> **Action item**
Check each line of the material below for the string "cell", then report how many lines have it, and nothing else.
### Data for review
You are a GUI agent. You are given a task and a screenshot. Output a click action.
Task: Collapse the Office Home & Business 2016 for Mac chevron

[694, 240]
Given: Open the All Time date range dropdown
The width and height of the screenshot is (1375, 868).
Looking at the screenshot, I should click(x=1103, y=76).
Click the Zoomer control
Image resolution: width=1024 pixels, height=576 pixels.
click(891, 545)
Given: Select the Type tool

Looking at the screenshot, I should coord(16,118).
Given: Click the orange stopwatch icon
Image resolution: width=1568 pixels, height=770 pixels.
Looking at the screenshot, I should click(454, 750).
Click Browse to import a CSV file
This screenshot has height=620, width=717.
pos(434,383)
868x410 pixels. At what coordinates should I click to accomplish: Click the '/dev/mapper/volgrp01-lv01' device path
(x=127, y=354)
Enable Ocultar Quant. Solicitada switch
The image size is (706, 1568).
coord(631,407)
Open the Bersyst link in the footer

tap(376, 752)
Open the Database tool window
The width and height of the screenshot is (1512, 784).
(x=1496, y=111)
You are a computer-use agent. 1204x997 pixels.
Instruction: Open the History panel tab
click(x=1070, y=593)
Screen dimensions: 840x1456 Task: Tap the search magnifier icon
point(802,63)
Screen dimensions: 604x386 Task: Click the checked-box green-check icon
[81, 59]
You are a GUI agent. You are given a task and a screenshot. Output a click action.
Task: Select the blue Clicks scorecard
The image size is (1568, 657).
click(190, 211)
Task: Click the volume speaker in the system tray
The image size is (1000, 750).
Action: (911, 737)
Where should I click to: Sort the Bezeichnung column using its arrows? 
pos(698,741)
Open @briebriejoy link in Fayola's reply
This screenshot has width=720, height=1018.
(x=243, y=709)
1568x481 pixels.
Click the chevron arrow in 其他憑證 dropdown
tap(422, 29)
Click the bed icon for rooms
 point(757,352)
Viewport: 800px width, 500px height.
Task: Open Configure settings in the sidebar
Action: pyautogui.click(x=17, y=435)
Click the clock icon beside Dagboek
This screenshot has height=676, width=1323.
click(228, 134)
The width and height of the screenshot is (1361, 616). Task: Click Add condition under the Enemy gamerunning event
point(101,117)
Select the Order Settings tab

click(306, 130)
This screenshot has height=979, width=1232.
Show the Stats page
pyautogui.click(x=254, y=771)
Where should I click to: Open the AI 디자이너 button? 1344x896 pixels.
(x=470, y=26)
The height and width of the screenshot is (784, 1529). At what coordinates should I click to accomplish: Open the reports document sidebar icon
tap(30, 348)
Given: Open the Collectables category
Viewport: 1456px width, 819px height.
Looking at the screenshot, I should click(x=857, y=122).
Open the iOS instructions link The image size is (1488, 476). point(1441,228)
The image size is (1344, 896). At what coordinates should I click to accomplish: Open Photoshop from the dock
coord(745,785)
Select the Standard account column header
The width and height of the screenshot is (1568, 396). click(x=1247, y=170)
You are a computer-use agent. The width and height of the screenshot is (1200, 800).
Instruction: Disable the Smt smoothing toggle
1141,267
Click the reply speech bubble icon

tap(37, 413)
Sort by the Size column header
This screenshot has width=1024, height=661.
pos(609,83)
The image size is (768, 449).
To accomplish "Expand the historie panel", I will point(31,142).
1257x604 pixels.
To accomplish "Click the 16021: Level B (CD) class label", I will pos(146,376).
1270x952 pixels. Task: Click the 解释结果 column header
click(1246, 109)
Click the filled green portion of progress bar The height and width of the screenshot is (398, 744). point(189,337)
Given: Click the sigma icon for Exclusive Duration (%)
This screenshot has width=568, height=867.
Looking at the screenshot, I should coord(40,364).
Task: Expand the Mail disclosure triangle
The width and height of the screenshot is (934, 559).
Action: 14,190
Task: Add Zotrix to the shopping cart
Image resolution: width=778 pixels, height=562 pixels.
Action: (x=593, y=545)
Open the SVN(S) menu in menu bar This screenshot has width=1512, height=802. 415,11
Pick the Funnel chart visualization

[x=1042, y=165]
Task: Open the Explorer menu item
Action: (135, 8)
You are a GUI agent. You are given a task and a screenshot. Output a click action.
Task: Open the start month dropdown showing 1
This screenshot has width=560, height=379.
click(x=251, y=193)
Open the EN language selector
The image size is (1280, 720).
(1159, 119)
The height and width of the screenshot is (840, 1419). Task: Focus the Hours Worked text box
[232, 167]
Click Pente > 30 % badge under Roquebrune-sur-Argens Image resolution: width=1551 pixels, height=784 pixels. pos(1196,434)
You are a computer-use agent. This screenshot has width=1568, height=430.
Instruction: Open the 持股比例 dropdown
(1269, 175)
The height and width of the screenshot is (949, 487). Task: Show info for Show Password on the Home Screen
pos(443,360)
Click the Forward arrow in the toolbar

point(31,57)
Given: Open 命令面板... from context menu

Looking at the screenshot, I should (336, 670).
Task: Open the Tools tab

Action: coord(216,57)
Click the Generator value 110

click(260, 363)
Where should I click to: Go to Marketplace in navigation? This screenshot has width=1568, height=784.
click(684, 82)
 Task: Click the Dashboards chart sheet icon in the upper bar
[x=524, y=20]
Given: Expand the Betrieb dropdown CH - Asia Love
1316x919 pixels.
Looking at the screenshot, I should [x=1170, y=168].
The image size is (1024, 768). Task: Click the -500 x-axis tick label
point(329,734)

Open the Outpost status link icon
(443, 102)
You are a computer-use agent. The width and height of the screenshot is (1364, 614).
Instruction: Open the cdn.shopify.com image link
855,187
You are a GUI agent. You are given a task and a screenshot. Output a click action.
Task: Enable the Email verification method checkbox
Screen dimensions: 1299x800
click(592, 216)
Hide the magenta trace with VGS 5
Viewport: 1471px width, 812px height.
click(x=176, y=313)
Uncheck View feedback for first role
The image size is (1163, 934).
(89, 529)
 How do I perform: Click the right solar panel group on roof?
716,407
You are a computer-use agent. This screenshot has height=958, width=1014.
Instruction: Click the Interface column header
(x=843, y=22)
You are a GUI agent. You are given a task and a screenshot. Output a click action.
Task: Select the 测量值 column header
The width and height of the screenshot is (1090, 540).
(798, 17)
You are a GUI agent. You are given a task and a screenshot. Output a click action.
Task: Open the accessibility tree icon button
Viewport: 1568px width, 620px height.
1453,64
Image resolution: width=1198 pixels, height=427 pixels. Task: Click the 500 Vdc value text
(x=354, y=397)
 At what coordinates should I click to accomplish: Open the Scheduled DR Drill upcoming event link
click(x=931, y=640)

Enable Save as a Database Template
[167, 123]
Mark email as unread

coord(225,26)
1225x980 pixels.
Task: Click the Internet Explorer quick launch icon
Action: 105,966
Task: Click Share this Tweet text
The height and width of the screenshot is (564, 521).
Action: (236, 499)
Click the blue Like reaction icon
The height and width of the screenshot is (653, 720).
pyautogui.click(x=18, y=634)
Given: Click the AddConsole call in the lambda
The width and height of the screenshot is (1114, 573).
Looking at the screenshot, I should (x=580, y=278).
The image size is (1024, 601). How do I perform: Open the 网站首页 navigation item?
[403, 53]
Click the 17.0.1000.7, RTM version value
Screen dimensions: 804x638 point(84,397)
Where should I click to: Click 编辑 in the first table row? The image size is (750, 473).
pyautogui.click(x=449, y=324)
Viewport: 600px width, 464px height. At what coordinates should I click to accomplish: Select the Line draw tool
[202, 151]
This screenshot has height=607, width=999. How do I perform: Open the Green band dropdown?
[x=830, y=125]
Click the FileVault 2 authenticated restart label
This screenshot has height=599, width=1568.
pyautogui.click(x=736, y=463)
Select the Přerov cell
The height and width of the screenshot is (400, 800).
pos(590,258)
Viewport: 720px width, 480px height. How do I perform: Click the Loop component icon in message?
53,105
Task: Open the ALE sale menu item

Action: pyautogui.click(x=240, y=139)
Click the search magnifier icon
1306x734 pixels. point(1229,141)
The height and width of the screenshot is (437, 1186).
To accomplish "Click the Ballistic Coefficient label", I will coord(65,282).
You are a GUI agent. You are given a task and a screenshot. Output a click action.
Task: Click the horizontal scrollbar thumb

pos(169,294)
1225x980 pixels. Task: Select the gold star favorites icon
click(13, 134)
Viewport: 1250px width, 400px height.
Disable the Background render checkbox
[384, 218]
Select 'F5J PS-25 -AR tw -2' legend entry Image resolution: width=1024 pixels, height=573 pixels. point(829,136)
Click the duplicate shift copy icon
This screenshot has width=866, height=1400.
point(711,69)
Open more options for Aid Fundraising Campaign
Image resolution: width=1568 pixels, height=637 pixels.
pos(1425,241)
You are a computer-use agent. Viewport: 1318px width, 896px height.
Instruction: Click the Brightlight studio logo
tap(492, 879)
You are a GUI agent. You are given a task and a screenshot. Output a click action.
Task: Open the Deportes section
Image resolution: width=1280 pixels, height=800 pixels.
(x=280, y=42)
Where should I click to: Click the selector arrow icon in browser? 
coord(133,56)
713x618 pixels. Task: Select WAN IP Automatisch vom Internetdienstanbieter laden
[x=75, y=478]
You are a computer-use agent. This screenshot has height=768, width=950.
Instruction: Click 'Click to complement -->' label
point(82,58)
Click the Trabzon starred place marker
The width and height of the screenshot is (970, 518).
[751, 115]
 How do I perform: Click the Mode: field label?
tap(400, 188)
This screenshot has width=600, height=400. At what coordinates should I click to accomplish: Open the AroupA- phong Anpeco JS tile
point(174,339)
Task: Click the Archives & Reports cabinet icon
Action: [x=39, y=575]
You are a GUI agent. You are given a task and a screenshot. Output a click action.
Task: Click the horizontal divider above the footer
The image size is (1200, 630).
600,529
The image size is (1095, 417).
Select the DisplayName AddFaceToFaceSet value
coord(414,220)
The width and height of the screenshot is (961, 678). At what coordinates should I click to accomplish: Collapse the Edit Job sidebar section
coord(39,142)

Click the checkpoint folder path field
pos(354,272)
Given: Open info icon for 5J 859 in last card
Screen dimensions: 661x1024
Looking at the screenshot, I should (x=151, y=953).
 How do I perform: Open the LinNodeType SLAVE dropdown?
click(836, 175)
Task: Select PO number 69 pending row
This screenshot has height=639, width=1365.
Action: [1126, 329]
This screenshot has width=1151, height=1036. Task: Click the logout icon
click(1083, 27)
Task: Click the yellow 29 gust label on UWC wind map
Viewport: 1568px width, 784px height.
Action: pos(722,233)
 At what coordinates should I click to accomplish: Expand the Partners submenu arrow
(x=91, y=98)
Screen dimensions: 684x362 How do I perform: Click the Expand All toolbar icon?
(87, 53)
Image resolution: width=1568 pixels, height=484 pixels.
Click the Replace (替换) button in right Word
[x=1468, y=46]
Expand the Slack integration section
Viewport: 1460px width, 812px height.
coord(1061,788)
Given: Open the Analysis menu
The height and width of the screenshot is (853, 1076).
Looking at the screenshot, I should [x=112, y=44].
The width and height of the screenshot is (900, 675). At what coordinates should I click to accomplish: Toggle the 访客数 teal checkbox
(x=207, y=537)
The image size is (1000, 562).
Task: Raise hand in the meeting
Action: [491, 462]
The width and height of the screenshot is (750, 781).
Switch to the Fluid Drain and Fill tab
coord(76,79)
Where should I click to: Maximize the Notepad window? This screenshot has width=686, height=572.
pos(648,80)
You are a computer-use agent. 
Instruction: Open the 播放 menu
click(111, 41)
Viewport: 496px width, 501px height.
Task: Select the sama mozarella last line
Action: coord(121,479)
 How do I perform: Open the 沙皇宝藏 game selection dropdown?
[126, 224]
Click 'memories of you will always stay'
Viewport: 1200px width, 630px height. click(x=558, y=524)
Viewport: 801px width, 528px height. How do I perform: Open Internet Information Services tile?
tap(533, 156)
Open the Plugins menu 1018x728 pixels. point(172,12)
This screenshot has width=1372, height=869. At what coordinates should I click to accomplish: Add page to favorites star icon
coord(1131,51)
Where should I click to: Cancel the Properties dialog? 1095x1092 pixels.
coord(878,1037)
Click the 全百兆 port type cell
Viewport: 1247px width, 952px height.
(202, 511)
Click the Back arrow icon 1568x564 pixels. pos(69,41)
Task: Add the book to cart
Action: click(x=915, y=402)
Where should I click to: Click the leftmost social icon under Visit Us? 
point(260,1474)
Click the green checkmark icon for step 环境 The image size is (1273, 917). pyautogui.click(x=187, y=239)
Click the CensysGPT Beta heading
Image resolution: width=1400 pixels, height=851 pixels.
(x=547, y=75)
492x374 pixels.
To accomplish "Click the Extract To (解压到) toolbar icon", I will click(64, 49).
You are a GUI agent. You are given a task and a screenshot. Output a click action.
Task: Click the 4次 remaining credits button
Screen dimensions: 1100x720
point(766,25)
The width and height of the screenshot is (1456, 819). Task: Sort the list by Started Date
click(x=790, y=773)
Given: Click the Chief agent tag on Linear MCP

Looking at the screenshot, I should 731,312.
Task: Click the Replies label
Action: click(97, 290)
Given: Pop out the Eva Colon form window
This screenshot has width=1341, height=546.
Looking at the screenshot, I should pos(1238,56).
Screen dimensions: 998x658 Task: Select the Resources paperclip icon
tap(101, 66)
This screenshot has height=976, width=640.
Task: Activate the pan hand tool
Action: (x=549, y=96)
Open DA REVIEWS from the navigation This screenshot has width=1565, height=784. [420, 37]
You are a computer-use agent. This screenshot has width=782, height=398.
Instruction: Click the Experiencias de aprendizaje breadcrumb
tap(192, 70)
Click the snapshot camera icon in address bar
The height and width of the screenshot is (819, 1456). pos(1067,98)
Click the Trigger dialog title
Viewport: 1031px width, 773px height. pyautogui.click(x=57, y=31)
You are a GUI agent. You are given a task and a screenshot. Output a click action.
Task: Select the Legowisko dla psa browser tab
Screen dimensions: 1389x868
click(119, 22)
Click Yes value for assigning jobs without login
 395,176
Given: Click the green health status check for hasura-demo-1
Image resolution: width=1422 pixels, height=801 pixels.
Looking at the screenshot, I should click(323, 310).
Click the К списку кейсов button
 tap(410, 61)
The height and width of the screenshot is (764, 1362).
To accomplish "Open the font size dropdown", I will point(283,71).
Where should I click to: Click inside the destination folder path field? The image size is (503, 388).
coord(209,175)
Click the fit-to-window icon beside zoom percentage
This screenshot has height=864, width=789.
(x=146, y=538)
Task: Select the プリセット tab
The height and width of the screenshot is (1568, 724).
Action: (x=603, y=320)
######
> **Response area**
2